A vivid terror gripped me. I was mortal, and I was going to die. I was twenty-eight years old. Old. Near death, in 1557 terms. Every sleep was bringing me closer to the grave, and if I didn’t do something with my life RIGHT NOW, the totality of “Felicia Day” would add up to nothing.

 

This might sound extreme, but that voice is my day-to-day inner dialogue to myself anyway, just magnified a healthy percent. A milder version accompanies me everywhere I go. It always has.

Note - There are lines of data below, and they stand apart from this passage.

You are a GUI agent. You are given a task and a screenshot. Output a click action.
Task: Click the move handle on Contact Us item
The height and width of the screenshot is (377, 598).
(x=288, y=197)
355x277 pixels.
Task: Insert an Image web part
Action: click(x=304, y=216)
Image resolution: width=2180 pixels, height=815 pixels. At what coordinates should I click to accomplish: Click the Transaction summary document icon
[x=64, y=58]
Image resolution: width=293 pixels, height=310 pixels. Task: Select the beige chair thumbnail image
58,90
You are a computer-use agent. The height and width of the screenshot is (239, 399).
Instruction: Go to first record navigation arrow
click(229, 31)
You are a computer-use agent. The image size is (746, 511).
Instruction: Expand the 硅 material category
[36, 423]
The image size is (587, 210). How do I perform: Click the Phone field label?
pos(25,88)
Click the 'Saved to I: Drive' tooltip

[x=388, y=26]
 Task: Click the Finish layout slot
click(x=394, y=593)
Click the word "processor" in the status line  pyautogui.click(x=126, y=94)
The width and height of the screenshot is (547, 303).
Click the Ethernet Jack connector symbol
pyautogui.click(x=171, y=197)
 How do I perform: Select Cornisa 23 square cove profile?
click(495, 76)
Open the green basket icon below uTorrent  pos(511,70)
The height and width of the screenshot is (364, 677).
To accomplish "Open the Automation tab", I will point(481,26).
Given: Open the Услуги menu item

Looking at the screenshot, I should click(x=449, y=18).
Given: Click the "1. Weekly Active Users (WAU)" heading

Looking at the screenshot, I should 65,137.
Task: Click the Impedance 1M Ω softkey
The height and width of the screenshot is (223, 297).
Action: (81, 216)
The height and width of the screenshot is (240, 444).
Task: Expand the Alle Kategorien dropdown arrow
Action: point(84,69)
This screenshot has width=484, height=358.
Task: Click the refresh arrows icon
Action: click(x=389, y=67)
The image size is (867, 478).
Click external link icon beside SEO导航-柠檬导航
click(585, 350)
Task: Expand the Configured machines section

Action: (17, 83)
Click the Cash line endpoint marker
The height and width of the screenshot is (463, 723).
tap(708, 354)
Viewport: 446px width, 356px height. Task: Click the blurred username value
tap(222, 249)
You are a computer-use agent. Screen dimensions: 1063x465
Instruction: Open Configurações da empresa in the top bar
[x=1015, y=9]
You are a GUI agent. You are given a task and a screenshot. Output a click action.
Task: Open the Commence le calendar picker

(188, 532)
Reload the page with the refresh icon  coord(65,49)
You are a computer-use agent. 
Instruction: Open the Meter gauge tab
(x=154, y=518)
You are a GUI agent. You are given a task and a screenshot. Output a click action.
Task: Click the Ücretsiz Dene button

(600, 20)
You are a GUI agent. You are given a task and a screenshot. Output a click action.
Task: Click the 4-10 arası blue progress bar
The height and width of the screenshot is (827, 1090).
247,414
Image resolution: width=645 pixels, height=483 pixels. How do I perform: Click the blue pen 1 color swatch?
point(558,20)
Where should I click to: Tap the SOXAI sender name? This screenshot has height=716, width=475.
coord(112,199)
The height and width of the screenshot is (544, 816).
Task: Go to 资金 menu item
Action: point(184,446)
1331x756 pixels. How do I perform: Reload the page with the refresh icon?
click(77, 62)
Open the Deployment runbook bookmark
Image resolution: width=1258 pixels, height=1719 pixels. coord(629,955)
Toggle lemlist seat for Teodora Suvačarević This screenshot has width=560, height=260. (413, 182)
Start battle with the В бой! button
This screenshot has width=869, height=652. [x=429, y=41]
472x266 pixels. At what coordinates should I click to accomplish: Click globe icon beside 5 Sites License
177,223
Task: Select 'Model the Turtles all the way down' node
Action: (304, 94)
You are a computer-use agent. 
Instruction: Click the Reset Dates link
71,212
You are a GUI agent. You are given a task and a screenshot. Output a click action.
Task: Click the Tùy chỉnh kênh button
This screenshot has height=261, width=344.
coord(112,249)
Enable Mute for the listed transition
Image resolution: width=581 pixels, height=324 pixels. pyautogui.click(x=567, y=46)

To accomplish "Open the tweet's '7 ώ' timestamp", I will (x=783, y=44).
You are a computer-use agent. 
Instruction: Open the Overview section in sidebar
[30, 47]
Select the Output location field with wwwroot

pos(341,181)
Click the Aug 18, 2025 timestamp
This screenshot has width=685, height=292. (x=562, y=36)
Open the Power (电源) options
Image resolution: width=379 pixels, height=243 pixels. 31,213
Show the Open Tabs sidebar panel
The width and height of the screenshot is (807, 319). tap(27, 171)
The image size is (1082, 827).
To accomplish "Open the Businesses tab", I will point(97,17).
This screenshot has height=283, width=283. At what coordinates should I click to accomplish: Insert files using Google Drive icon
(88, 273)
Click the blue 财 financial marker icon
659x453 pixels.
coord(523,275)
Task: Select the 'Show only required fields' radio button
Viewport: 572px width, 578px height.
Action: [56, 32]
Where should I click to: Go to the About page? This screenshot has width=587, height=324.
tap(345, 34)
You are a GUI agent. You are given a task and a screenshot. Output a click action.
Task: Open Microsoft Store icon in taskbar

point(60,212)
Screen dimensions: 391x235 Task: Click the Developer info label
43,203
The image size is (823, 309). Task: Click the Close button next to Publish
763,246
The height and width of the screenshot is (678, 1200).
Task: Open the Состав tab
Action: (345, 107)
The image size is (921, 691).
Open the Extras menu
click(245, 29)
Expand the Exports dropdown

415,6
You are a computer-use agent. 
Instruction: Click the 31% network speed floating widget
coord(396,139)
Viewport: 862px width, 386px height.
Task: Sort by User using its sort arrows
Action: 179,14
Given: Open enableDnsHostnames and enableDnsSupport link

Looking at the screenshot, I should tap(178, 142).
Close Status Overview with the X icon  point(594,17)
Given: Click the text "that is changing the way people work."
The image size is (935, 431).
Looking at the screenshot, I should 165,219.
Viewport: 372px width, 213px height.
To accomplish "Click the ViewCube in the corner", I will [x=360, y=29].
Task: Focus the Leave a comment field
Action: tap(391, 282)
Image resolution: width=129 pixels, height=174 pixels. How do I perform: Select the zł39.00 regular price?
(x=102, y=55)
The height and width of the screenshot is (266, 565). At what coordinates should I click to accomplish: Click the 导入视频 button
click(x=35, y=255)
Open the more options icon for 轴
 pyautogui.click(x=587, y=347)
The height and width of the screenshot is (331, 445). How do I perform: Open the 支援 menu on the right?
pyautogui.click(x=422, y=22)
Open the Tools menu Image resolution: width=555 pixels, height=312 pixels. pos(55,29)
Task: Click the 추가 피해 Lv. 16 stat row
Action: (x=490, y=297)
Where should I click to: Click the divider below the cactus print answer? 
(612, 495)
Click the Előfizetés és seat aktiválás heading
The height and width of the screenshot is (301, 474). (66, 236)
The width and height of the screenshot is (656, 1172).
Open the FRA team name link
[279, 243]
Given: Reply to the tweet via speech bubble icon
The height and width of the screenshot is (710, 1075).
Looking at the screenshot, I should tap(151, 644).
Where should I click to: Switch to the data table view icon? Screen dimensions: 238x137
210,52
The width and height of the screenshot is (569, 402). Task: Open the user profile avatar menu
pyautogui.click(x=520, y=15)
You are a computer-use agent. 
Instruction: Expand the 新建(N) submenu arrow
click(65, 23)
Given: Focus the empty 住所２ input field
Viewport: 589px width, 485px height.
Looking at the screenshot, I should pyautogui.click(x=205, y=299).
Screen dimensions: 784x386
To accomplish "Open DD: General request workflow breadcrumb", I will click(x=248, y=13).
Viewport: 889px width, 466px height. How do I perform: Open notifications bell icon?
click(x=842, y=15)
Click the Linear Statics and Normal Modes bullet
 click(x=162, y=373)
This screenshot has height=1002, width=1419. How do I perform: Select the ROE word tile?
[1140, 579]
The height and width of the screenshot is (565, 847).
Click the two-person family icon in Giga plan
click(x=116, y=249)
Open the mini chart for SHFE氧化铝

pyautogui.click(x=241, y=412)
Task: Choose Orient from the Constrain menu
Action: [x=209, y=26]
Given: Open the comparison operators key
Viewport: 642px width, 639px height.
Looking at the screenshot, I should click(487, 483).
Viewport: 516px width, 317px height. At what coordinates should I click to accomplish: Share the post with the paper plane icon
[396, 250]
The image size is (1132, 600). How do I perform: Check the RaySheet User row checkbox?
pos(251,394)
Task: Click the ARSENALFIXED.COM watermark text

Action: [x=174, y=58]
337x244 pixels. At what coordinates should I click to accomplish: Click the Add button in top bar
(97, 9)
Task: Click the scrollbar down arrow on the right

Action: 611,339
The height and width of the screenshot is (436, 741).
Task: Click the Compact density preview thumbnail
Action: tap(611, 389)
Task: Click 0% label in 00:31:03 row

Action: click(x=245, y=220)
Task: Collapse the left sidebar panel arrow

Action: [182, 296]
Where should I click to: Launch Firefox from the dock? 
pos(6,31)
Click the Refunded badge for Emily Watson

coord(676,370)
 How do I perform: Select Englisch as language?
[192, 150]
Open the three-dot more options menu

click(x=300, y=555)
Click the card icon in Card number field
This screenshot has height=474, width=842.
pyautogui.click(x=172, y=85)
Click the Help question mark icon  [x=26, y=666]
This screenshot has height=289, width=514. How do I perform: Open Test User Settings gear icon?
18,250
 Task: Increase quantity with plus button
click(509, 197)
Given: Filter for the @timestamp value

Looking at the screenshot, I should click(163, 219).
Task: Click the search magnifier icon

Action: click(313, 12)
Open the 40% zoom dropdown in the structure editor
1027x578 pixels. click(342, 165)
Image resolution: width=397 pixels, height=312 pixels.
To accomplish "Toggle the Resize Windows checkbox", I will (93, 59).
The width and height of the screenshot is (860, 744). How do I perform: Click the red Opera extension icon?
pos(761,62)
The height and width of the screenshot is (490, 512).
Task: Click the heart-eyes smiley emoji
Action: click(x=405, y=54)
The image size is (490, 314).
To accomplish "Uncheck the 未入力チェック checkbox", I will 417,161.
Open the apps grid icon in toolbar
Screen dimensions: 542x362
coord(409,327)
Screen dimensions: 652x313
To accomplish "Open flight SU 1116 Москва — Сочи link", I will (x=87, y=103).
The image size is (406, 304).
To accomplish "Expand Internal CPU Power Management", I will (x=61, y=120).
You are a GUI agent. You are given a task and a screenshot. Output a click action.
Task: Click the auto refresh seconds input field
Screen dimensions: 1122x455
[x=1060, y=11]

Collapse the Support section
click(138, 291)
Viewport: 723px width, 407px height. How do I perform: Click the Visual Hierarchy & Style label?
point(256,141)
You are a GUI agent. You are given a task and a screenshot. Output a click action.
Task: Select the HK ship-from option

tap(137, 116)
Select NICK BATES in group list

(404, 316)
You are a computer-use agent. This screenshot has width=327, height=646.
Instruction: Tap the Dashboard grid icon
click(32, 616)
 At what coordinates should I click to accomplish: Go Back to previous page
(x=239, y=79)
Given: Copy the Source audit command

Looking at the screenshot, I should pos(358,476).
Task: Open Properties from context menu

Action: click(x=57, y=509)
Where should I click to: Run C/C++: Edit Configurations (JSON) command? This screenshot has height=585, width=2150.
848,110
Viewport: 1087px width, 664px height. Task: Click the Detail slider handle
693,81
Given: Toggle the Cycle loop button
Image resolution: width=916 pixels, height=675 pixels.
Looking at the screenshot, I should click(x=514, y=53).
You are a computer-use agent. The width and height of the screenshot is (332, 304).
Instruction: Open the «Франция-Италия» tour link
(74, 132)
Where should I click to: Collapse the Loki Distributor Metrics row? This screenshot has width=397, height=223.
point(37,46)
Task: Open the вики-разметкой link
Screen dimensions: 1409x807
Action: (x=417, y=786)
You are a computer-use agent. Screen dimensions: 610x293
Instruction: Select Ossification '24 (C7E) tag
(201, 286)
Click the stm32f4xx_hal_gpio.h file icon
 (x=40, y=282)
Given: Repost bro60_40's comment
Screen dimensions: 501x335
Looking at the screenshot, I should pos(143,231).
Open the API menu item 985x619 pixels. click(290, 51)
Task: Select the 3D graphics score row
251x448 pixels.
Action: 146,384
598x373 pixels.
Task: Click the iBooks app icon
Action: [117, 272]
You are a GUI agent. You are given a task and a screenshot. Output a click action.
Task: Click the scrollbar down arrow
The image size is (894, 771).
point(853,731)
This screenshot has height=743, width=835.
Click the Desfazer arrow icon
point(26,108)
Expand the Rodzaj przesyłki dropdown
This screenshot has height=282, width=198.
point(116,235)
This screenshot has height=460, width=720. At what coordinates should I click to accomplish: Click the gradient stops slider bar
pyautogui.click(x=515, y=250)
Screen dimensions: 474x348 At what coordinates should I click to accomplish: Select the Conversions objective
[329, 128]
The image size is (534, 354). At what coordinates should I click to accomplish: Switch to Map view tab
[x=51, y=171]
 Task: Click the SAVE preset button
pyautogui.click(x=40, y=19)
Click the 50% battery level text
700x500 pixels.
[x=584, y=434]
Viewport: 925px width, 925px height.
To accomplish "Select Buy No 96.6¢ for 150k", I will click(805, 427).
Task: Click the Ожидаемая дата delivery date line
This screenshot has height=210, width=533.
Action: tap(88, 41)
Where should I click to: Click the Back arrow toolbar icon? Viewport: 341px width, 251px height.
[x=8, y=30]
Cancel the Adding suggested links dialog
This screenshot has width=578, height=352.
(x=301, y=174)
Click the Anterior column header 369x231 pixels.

I’ve never been in a car accident, because on every street (especially skinny neighborhood ones) I always picture a child or animal dashing out in front of my car, trying to commit suicide on my front grill.

 

Anyway, as the cat started to cough up a hair ball in the next room, at 4:00 a.m. on December 21, 2006, I decided that if I didn’t accomplish something huge by the end of the year, I would die a failure.

 

The next morning, I sat down at my computer and took a deep breath. “I will write a TV pilot before January 1. It may be the worst script ever written, but I will finish it, or . . . there isn’t any ‘or,’ stupid girl. It will happen. This pilot will happen.” And I started typing.

 

I would love to say that given my resolve, the muses flowed through my fingertips to produce a script of utter perfection. That once I put pressure on myself, I rose to the occasion and found joy in every bit of dialogue I gave my characters.